# Burning the Mist



## Halford (May 24, 2008)

The game began at 3rd level.  All 3.5 books were permitted, and most of the players could be fairly categorized as power gamers – which is not to say that there is not a significant role playing element in the game, because there is.

     Character Creation: We were given a 36 point buy, trust me we've needed it so far, with the option to play level adjustment 1 races.  Players were allowed to either choose a single flaw from Unearthed Arcana – giving them an additional starting feat – or to roll for two flaws (nobody was eligible for the Pathetic flaw, leaving 12 so we simply rolled a d12).  I believe that everyone selected a flaw, though I myself rolled – and was fairly happy with the results.

The cast:

    Altir: A Human 3rd level Factotum (from Dungeonscape), essentially the ultimate all rounder.  Altir was a Professor of Archeology at Morgrave University in the City of Sharn in Breland upon the world of Eberron.  There is at least a pinch of Indi in Altir and his vast array of skills have made him an asset to the party.

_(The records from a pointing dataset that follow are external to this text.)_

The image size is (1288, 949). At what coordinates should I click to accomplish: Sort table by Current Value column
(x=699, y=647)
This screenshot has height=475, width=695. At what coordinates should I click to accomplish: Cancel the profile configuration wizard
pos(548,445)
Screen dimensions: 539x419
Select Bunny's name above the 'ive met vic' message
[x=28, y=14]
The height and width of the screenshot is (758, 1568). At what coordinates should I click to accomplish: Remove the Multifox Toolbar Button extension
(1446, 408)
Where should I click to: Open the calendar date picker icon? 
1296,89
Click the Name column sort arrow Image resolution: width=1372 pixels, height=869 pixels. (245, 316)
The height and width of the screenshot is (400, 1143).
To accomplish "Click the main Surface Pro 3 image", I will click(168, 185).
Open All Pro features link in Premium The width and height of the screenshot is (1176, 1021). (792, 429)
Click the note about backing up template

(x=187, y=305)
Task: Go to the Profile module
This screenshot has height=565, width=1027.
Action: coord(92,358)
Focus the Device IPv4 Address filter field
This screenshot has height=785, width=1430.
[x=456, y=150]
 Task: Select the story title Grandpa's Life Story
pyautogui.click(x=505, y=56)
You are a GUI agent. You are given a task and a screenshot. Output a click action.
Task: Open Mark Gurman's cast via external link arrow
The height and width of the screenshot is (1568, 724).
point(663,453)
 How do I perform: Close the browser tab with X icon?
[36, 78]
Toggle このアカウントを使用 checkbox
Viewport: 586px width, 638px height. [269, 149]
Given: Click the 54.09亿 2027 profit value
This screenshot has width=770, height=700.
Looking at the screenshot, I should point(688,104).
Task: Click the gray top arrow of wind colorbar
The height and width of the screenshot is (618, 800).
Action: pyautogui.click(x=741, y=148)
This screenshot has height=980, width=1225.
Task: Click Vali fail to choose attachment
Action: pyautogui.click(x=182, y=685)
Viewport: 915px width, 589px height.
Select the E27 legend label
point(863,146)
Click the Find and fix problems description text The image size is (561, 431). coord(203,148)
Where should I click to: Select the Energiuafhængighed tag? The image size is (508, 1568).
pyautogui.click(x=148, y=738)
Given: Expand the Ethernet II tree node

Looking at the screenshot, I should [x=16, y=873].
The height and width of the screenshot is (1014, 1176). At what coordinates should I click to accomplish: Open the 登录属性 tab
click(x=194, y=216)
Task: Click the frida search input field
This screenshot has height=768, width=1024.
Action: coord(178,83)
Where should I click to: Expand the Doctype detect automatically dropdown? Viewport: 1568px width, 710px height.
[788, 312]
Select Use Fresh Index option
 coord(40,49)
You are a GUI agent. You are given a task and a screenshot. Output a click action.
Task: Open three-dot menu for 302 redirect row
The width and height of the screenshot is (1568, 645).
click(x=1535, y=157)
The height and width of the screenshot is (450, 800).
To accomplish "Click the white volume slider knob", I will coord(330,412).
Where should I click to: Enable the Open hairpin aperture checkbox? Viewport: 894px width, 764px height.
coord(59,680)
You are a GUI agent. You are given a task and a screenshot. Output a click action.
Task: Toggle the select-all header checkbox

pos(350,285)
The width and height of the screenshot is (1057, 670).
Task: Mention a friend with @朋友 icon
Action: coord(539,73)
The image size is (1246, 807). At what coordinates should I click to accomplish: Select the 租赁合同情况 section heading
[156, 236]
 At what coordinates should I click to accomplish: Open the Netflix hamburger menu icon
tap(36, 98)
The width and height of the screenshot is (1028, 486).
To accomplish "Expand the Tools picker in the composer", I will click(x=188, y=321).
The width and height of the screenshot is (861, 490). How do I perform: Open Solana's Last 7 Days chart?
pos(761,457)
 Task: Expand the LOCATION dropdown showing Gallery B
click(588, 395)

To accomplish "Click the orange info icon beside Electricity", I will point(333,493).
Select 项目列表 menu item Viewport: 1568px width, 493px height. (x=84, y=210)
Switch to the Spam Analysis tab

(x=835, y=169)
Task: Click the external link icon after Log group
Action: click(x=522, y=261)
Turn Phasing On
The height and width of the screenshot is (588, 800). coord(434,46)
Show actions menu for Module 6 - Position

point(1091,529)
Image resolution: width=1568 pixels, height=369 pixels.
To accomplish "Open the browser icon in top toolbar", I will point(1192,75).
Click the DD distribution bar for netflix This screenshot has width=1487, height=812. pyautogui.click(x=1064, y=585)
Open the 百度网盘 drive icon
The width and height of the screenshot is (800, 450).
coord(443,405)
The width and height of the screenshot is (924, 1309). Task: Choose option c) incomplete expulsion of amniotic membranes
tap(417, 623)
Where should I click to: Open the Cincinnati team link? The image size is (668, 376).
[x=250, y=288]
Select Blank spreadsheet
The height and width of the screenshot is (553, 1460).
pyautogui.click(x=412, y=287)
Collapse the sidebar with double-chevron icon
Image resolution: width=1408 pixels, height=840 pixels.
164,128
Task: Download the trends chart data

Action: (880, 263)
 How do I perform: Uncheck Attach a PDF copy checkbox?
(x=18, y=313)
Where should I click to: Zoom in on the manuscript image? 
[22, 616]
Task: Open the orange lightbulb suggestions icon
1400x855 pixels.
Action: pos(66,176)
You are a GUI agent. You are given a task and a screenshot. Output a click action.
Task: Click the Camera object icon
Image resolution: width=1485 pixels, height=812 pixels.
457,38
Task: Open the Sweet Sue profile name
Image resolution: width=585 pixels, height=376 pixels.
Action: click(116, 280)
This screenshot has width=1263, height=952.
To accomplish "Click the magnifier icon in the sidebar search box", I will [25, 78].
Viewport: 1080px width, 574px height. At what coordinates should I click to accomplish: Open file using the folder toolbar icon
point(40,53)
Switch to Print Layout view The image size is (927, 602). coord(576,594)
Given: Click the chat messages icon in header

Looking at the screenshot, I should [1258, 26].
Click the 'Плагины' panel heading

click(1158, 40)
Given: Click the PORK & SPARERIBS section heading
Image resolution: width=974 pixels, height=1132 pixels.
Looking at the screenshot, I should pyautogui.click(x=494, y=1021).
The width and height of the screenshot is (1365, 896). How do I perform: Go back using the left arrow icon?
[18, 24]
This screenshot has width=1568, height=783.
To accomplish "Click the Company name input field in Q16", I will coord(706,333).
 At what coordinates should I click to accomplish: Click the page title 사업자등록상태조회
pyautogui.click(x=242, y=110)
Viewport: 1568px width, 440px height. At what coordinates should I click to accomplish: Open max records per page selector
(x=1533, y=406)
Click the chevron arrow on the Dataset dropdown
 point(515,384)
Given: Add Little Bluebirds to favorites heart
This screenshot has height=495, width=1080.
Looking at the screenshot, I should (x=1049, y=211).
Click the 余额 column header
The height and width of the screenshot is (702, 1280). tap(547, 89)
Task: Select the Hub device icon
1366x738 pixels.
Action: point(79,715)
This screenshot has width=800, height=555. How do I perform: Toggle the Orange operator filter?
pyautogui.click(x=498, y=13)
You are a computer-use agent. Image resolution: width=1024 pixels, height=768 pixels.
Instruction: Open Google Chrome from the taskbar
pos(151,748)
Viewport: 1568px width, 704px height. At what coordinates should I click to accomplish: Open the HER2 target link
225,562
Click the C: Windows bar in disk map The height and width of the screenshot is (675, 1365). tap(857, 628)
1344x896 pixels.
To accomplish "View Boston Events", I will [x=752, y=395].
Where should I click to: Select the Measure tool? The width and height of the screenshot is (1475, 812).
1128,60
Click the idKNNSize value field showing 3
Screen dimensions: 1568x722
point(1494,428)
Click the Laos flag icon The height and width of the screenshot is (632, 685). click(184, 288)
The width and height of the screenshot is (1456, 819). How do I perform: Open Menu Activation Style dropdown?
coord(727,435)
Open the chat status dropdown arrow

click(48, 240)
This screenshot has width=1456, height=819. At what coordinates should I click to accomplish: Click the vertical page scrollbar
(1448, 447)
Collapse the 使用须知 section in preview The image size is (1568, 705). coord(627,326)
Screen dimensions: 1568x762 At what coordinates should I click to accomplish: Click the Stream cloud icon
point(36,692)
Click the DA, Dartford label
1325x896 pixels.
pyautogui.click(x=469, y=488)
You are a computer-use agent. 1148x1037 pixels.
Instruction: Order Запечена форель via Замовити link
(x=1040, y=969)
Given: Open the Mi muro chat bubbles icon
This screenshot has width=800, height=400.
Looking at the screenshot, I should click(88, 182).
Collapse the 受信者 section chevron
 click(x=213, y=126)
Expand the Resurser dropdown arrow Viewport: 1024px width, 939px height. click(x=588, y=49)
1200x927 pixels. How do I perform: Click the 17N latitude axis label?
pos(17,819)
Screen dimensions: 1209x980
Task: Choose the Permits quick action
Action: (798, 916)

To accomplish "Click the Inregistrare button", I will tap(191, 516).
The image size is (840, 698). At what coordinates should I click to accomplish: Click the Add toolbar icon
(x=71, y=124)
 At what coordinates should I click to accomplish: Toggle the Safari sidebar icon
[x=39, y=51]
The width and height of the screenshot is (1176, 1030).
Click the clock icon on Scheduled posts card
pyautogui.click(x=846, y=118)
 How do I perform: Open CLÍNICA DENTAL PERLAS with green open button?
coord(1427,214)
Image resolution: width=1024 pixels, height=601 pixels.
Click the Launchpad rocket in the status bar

    Harlonas: A Human 3rd level Cleric of Pelor, who in addition to being a healing machine is a more than capable melee combatant. Harlonas is from Oerth, the Greyhawk Campaign setting.

    Nermasaar: A Catfolk 2nd level Ranger, extraordinarily dexterous (22 Dex!) and swift with excellent survival skills that have thus far proved invaluable.

    Orik Thandegast: A Human 3rd level Psion Kineticist, and my character.  Orik is completely bald, has a pronounced stutter – I play my Charisma of 8 – but is a heck of a damage dealer with energy missile having saved the party at least once.  Orik is highly intelligent with a broad range of knowledges, but something of a coward (he has the weak willed flaw).  His vision is not the sharpest (Murky eyed flaw), but he compensates for this by his intimate connection with the earth (earth sense feat from races of stone) that allows him to sense nearby threats.  Orik attempts to overcome his natural weaknesses through meditation, weakness is too dangerous in his home world of Athas – the Dark Sun Campaign Setting.

    Plunk:  Changeling 3rd level Paladin of Fire (custom class with a laxer code and fire themed abilities).  Plunk is our main fighter and like Altir hails from Eberron, he is generally disguised as a human with the alias Erik Eriksson thanks to his racial abilities to change form – basically like the disguise self spell.



Session the First

             Orik awoke groggily finding himself enshrouded in darkness with the musky scent of his own body pervading his senses and something cold and tight wrapped around his neck.  His fingers quested at the thing around his neck and slowly mapped out some kind of metal collar inscribed with Draconic runes – not good.  

             Further exploration revealed that he sat in straw, dry and seemingly clean at least, and was imprisoned within a small stone room with a wooden floor and a stout wooden door.  For a moment terror gripped him and he clutched his smooth hairless head in his hands rocking back and forth.  Orik had always known and accepted the fact that he was something of a coward, but he was not normally afforded the opportunity to act upon his instincts; the fact that he was being allowed to act upon his impulses was in itself terrifying, he couldn't sense Kiro!

             Carefully, dreading the results, Orik attempted to manifest the his mental powers in search of Psionic power, for the first time in his twenty three years his powers failed him.  He might be powerless, but Orik was well aware that a keen mind was a powerful weapon even without the ability to rain down fire.  If there was a way out of this dilemma Orik vowed he would find it.

	Moving to the door he found a small barred grate, he could hear sounds of low breathing and gentle snores as if he were surrounded by dozens of others.

	“H..h..hell-o?” He whispered.

	“Quiet.” Replied a low velvety voice.

	“Pl..please!  Wh..w where are we?  Wh.. h..hoo are you?”

	“I am Nermasaar, I know no more than you, now sleep.”

	“I..I..I'm Orik, s..s..sleep well Ner..ner..masaar.”  So saying the Psion curled up in the straw and exercised control of his body and mind falling instantly into a deep slumber.


----------